Protease-activated receptors and their role in IL-6 and NF-IL-6 expression in human gingival fibroblasts.

The serine protease thrombin is formed at sites of coagulation and inflammation and has been shown to have important proinflammatory cellular effects relevant to the pathogenesis of periodontal disease. Thrombin acts via specific cell surface receptors termed protease-activated receptor-1 (PAR-1) and PAR-3, which have a distinctive method of activation.
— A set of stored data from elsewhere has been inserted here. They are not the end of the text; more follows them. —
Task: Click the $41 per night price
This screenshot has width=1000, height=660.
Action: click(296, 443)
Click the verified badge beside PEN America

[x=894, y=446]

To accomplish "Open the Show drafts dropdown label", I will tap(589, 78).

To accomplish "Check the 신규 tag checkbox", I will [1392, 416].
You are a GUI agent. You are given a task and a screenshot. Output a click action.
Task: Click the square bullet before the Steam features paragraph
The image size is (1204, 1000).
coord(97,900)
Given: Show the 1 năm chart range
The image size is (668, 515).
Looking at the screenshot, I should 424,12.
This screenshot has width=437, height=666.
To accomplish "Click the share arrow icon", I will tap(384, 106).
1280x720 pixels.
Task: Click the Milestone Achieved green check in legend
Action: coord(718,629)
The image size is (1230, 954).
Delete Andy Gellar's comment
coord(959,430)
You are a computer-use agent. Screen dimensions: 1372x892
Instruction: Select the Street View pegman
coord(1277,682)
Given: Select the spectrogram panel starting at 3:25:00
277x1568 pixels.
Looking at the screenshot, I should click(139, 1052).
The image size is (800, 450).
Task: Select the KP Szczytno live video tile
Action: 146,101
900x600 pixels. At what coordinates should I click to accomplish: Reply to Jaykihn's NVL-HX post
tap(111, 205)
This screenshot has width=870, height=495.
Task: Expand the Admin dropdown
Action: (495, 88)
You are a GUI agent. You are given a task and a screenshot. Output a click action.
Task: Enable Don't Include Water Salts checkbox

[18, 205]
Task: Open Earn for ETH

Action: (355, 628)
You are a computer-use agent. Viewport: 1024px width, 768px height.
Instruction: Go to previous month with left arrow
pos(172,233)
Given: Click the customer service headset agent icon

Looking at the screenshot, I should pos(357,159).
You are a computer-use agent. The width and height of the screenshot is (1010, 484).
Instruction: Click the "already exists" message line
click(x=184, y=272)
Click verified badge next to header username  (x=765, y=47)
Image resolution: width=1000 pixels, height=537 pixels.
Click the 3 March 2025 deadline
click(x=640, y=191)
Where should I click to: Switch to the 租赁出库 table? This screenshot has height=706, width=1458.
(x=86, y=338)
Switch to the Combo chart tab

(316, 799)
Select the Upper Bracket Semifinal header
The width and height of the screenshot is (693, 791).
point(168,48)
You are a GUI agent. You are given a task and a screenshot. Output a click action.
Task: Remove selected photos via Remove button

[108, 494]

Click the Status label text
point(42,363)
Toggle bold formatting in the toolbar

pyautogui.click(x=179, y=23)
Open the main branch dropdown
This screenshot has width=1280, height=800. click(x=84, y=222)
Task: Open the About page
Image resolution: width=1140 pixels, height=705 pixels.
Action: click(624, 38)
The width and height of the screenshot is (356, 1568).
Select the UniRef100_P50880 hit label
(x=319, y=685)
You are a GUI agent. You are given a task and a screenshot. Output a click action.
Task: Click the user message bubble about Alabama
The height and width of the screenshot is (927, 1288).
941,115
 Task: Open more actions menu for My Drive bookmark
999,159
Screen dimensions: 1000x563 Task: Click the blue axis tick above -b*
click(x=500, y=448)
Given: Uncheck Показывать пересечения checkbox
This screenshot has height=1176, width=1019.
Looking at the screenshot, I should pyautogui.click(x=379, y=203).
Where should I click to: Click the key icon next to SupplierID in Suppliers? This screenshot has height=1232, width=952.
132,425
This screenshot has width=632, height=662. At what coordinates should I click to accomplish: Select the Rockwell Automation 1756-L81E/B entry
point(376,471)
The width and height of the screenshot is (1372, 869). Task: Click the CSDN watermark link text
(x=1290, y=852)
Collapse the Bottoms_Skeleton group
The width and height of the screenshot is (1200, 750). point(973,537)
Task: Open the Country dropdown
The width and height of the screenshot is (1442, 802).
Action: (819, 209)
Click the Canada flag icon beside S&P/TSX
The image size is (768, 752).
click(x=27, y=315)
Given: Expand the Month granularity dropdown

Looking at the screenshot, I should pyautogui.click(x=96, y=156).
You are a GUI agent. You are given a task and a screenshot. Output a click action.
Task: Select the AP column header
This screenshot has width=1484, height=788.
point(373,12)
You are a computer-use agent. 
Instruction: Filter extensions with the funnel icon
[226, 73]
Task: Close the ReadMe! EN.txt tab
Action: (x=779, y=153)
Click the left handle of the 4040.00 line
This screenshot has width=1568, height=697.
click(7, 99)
Proteolytic cleavage of the extracellular domain by thrombin reveals a hidden amino terminus which then acts as a "tethered ligand". A short synthetic peptide (SFLLRN) can also mimic the tethered ligand and activate PAR-1 but not PAR-3. Also, a trypsin-sensitive receptor termed PAR-2 has been described which is activated by the PAR-1 activating peptide SFLLRN. Here we show conclusively by flow cytometric and Northern blot analysis that human gingival fibroblasts (HGF) express PAR-1 but not PAR-2. In functional studies we also show that thrombin and SFLLRN stimulated increased expression of mRNA encoding nuclear transcription factor NF-IL-6 and IL-6 in vitro. At optimal concentrations, thrombin (10(-7) M) induced 7.6 +/- 0.01 ng/ml immunoactive IL-6 and PAR-1 activating peptide (5 x 10(-5) M) induced 2.2 +/- 0.2 ng/ml (mean +/- standard error of mean). A proteolytically inactive recombinant thrombin (serine 195 to alanine) was without activity. These data show that HGF express PAR-1 and suggest that PAR-1 activation stimulates increased NF-IL-6 and IL-6 gene expression and IL-6 secretion by HGF in vitro. Whether HGF express PAR-3 is unknown, but the fact that SFLLRN was not a complete replacement for thrombin raises the possibility that HGF may express additional thrombin receptors. These findings add weight to the importance of the cytokine-like role played by thrombin and raise the possibility that protease-activated receptors may play a role in the pathogenesis of inflammatory periodontal disease.